The mMIPS (= mini MIPS with network interface)

Introduction
Supported instruction set
Supported data types and soft ops
Changing the memory layout
Network interface
Cache

Introduction

The mMIPS (pronounced as "mini MIPS") is a simplified version of the MIPS processor. Compared to the MIPS it has a reduced instruction set which means that some operations need to be done in software. The mMIPS that comes with the package has been extended with a network interface. On this website the term mMIPS refers to the mMIPS with this network interface. This page also contains information about an instruction and data cache for the mMIPS. We do not use that functionality. The SystemC sources of the mMIPS are in ./noc/mmips. It is possible to change the sizes of the code or data memories as well as the number of mMIPS processors on the NOC by changing the dimensions of the network.

Supported instruction set

These instructions are supported by the mMIPS and the compiler lcc that we use in this project:

More information is available in the text file README.mMIPS in the ./lcc directory.

Supported data types and soft ops

Below is a summary of the sizes in bytes of the standard data types in lcc and the operations that are performed in software (called soft ops) due to the lack of a complete instruction set.

Changing the memory layout

The mMIPS implementation that comes with this package assumes two separate memories of 16 kilobytes, one for instructions/code and one for data structures. It may be desirable to change the size of these memories, e.g. to fit more processors on the FPGA. The memory sizes have however been hard coded in the SystemC sources of the mMIPS, in the lcc compiler and in the applications that run on them. Changing the memory sizes in one place means changes in the other locations as well. This paragraph explains what changes need to be made and how to make them.

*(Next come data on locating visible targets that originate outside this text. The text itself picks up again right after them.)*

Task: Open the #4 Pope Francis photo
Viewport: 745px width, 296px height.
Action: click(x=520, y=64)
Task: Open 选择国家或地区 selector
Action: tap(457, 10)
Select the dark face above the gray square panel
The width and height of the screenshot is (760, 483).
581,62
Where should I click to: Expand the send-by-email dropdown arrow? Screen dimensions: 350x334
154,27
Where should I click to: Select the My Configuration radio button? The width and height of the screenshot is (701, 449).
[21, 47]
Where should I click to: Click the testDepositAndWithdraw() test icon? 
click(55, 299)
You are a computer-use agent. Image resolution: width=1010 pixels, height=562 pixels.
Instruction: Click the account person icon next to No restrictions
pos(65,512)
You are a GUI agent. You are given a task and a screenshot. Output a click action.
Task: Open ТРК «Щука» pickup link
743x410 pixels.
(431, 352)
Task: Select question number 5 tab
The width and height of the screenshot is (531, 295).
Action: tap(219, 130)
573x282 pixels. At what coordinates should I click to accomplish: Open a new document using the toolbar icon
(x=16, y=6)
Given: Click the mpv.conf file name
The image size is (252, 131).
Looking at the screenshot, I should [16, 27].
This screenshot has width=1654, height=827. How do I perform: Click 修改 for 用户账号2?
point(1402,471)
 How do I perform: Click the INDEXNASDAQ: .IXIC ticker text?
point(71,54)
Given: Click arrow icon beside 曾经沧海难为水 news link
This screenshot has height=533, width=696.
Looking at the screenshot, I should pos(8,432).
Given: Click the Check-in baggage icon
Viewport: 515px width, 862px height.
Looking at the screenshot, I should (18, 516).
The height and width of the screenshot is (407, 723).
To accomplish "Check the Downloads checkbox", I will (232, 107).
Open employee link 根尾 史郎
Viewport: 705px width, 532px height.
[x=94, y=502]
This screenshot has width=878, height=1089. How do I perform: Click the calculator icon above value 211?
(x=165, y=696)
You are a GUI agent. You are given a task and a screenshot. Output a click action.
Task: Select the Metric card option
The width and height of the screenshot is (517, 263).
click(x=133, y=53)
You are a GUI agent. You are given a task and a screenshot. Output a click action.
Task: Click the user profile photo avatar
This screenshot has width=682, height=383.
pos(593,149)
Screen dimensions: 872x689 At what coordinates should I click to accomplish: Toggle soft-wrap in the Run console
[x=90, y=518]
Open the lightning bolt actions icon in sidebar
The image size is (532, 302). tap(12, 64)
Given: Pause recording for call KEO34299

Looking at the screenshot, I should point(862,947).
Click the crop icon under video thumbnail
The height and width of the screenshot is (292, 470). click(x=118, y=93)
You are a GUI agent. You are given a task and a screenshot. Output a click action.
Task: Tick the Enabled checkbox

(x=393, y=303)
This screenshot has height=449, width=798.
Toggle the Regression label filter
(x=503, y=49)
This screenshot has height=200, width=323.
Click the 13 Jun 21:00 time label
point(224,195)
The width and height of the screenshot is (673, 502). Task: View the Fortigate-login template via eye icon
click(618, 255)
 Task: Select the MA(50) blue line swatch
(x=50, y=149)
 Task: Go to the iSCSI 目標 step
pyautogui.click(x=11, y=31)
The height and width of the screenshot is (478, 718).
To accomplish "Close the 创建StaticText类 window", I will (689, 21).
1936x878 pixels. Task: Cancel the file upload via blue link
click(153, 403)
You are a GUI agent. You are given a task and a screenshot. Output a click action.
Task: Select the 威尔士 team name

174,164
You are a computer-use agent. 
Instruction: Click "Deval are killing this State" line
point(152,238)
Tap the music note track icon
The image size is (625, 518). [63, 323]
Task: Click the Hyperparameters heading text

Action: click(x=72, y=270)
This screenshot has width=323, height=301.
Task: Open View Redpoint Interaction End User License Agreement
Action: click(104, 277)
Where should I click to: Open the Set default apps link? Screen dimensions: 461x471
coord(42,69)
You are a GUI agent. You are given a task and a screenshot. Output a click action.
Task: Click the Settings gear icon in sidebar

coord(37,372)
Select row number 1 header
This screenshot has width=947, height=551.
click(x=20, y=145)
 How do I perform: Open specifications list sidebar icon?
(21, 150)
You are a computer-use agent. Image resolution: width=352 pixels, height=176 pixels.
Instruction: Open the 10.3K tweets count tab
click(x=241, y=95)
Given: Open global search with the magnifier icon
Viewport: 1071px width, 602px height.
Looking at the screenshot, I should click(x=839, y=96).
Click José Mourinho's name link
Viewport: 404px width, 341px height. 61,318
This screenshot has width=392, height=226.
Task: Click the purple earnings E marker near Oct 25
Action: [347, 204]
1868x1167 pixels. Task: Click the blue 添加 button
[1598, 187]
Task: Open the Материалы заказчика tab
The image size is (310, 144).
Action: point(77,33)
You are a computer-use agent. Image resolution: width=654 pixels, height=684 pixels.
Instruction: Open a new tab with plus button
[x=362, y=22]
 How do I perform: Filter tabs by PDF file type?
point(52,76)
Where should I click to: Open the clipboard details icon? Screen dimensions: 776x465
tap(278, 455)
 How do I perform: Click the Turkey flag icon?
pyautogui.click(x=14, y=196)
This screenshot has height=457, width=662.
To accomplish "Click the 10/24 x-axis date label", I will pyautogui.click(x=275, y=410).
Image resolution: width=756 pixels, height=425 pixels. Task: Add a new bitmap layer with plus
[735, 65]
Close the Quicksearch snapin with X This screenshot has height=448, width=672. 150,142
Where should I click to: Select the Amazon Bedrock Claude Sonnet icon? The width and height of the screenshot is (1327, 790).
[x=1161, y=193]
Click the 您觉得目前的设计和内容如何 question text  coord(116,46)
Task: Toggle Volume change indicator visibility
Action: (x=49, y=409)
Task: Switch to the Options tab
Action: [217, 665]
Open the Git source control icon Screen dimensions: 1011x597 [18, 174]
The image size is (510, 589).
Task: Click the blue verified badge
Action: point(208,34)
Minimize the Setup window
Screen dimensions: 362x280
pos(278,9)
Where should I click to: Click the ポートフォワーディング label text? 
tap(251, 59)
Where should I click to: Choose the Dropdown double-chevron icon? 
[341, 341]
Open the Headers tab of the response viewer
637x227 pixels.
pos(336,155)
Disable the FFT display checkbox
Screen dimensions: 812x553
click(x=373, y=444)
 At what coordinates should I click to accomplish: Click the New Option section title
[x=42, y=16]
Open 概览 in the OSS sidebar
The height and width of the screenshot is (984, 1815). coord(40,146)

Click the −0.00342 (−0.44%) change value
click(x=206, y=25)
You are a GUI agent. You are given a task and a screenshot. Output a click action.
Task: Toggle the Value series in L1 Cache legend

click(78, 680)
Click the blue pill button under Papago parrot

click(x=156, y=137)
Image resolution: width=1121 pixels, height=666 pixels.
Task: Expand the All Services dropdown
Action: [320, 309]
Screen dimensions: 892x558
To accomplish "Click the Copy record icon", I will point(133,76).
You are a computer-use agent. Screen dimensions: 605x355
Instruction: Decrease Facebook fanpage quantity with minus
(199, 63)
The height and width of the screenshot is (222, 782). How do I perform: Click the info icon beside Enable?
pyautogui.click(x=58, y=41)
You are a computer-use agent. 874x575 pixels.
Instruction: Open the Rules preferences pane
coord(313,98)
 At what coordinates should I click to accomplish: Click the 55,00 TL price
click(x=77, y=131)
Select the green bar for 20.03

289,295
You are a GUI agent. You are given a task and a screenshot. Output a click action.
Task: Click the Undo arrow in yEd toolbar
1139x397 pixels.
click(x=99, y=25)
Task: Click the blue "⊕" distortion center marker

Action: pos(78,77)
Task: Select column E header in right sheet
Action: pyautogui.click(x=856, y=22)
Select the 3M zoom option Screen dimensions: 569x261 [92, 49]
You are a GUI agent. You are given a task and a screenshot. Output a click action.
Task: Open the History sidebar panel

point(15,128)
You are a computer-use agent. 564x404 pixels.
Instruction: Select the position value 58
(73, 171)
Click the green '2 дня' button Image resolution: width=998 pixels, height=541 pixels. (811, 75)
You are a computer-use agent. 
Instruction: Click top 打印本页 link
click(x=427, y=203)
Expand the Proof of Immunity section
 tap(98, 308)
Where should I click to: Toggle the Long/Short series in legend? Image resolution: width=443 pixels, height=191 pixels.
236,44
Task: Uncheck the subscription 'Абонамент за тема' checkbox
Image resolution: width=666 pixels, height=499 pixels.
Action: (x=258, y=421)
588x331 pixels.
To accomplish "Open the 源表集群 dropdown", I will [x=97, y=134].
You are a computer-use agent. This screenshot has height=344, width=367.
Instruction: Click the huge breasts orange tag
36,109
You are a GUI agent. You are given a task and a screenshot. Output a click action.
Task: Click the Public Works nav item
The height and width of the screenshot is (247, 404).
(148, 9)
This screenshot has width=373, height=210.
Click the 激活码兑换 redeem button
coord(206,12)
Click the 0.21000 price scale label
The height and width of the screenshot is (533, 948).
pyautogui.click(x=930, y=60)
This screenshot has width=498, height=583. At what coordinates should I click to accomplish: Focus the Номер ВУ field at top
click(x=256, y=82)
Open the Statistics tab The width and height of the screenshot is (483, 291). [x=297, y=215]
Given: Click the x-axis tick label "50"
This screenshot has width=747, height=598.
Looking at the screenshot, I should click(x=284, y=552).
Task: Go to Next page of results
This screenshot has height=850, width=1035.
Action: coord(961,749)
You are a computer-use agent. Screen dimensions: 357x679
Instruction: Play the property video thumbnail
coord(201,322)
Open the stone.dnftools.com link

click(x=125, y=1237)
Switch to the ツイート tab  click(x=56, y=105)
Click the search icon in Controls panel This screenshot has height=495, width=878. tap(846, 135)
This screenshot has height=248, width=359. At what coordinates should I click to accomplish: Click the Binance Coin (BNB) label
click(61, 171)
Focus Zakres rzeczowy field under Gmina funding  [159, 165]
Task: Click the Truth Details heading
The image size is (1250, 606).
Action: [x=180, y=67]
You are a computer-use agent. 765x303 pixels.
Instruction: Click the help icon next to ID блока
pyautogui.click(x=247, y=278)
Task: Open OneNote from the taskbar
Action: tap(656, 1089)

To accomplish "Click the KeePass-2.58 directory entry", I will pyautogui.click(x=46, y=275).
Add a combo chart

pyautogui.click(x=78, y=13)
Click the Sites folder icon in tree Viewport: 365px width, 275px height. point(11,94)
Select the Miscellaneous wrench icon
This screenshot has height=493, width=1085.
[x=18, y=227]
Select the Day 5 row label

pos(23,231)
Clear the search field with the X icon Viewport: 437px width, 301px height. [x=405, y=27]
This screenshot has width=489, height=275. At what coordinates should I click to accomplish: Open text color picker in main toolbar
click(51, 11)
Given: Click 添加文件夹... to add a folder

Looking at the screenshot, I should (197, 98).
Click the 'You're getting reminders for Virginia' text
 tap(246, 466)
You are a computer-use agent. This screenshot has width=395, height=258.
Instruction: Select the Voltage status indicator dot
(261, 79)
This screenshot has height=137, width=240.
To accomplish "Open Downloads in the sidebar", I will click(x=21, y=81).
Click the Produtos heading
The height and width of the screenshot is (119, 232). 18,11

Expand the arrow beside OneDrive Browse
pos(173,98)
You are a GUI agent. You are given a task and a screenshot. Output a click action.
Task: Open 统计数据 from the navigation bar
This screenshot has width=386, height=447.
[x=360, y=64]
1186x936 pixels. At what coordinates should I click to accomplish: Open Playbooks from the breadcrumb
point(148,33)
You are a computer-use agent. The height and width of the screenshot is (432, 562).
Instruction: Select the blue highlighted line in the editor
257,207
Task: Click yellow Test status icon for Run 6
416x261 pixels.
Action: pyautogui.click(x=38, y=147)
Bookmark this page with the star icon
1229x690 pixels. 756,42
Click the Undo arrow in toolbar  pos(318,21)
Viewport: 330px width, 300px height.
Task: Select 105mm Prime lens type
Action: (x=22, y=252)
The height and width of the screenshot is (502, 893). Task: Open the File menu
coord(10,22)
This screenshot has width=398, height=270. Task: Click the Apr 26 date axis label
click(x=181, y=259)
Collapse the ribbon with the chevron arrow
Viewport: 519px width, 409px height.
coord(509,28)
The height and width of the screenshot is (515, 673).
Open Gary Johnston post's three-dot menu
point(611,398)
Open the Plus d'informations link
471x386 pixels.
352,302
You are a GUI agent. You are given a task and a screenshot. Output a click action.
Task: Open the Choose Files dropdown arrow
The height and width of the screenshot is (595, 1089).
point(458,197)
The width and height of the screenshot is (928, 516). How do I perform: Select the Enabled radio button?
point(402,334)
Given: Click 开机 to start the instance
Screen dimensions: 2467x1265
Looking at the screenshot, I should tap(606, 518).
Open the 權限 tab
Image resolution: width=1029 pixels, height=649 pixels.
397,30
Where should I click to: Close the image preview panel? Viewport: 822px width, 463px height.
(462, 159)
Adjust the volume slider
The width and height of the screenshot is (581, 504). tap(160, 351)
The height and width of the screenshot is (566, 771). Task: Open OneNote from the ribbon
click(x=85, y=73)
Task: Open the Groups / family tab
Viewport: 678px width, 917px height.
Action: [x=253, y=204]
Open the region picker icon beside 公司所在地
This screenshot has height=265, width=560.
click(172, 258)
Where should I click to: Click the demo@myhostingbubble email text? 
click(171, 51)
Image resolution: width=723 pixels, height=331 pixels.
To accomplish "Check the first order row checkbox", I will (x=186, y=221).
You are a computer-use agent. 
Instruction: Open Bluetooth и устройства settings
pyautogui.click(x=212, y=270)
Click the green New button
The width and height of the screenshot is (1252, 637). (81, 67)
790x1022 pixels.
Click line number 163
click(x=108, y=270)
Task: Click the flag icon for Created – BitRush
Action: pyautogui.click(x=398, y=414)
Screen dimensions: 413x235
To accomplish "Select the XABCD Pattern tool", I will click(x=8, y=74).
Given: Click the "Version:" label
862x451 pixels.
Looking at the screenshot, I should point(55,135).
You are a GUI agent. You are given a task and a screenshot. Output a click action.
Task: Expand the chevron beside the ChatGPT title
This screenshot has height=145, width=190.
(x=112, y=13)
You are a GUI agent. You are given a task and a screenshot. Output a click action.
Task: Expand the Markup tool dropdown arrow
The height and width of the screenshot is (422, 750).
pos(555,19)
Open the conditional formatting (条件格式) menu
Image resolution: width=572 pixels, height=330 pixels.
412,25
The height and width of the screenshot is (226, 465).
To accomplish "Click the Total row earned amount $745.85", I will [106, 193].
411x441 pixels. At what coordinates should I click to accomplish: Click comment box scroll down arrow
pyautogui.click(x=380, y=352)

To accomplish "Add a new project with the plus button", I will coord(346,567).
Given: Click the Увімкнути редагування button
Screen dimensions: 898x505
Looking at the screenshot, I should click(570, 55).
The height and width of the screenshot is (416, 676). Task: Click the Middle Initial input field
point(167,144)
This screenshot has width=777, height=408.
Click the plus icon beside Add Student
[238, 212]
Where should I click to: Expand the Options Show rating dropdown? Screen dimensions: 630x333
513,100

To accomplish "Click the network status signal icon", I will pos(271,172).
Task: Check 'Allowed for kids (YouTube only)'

Note The address of the first byte in the data memory is 0x0 in C and thus the last byte is at address 0x3FFF. It is therefore not possible to (accidentally) address bytes in the instruction memory from C.

1. C Debugging library
  Change the output destination memory range of mprintf() in the C debugging library and recompile it. This memory range reserved for this purpose contains the bytes at address MPRINTF_START_ADDR up to and including MPRINTF_MAX_ADDR (these preprocessor symbols are defined in mtools.h). The data range reserved for mprintf() is 0xE00 through 0xFFF (= 512 bytes) in the version of mtools.h that comes with the package. The bytes at address 0x0 through 0xDFF have been reserved for the input / output image of the JPEG decoder. This means that the bytes up to and including 0xFFF will not be used by lcc. If MPRINTF_MAX_ADDR increases, then the C compiler lcc needs to be reconfigured also to prevent it from storing data structures in the area used for the JPEG image or by mprintf().
2. C compiler lcc
  The following files determine the memory layout as the compiler sees it:
  • ./lcc/lccdir/minimips.link
    Determines the code and data memory segment sizes and positions. By default the values are as shown in table 1.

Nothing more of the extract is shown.